Eine andere Voraussetzung war Provine zufolge das Spielen, dem sich vor allem Säugetiere hingeben. »Namentlich bei Primaten ist Gelächter der ritualisierte Klang des angestrengten Atmens, das beim Spielen auftritt.« Nach diesem Modell ging das Lachen nicht aus einer Drohgebärde hervor. Es war vielmehr eine Begleiterscheinung des spielerischen Umgangs der Tiere miteinander und signalisierte einem anderen Individuum: »Ich greife dich nicht an, ich habe nichts Böses im Sinn, ich will nur mit dir spielen.« Für gesellige Primaten war ein solches Signal durchaus nützlich, denn es verhinderte, dass sie sich bei körperlicher Annäherung unnötige Verletzungen zufügten. Provine fasst zusammen: »Das Lachen hat sich aus dem Spielen entwickelt. Es ist kein stimmliches Mittel, um Spannung abzubauen, die Gesundheit zu verbessern oder den Scharfsinn des Tischnachbarn beim Abendessen anzuerkennen – jedenfalls war es das ursprünglich nicht.«
Inzwischen räumen auch Mediziner ein, dass entgegen einem verbreiteten Vorurteil das Lachen als solches keinen förderlichen Einfluss auf unsere Gesundheit hat. Und es sorgt auch nicht für eine vermehrte Ausschüttung von Glückshormonen. Zumindest konnte dies bisher nicht wissenschaftlich belegt werden. »Ich glaube eher, dass es Humor und gute Laune sind, die uns guttun«, meint die Stuttgarter Psychiaterin und Neurologin Barbara Wild. »Es bringt nichts, krampfhaft so oft es geht zu lachen. Lieber sollte man versuchen, möglichst gut gelaunt durch den Tag zu gehen und auch Missgeschicke mit Humor zu nehmen.« So gesehen wäre der medizinische Nutzen, der gemeinhin dem Lachen zugeschrieben wird, in Wirklichkeit auf das humorvolle soziale Umfeld zurückzuführen, welches Menschen zum Lachen veranlasst.

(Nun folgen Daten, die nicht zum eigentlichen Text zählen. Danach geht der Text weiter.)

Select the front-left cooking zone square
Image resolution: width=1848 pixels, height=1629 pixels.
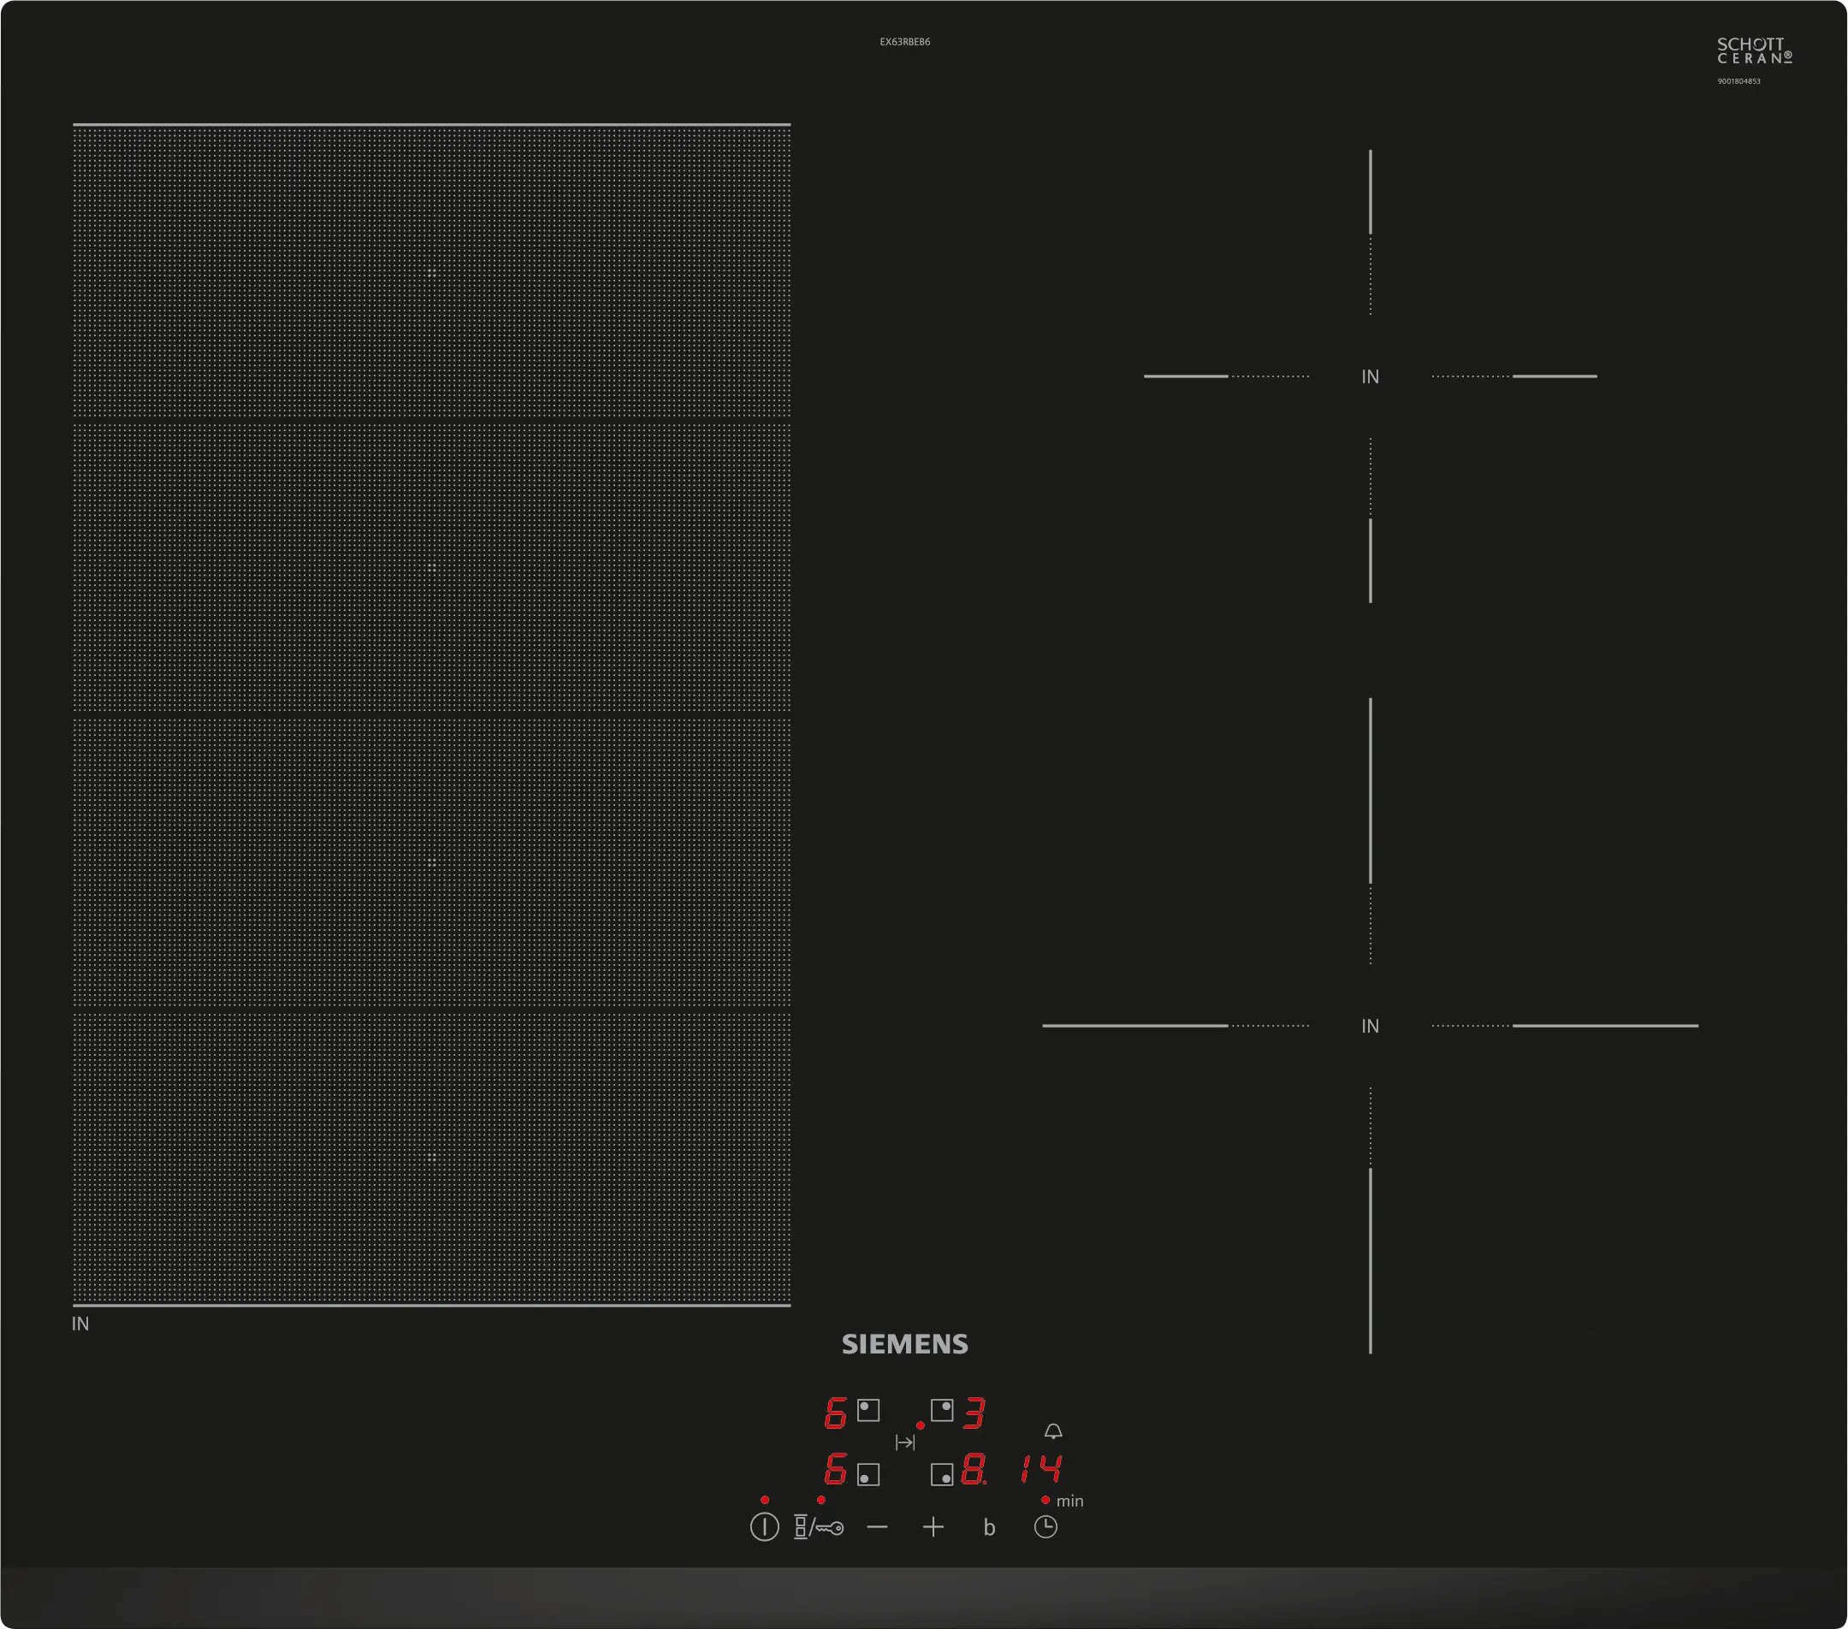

Diesen Effekt nutzen seit Jahren auch sogenannte Klinikclowns, die in Krankenhäusern schwerkranke Patienten besuchen, um ihnen durch Humor und Heiterkeit neue Hoffnung in der ansonsten tristen Klinik-Atmosphäre zu vermitteln. Zur Erforschung solcher und anderer therapeutischer Wirkungen von Lachen und Humor hat sich inzwischen sogar eine eigenständige Disziplin entwickelt: die Gelotologie (von griechisch »gélōs« = Lachen). Allerdings ist nicht alles, was Gelotologen als Erkenntnis präsentieren, auch praktisch anwendbar. Nehmen wir zum Beispiel die Aussage, dass Lachen schlank mache. Richtig ist: Beim Lachen verbraucht der Mensch Kalorien. Doch deren Zahl liegt nur bei etwa 50 pro Viertelstunde. Das heißt, um die Kalorienmenge einer Tafel Schokolade zu verbrennen, müsste jemand fast drei Stunden am Stück heftig lachen. Wer dies einmal durchgehalten hat, wird es vermutlich kein zweites Mal versuchen. Dann schon lieber laufen.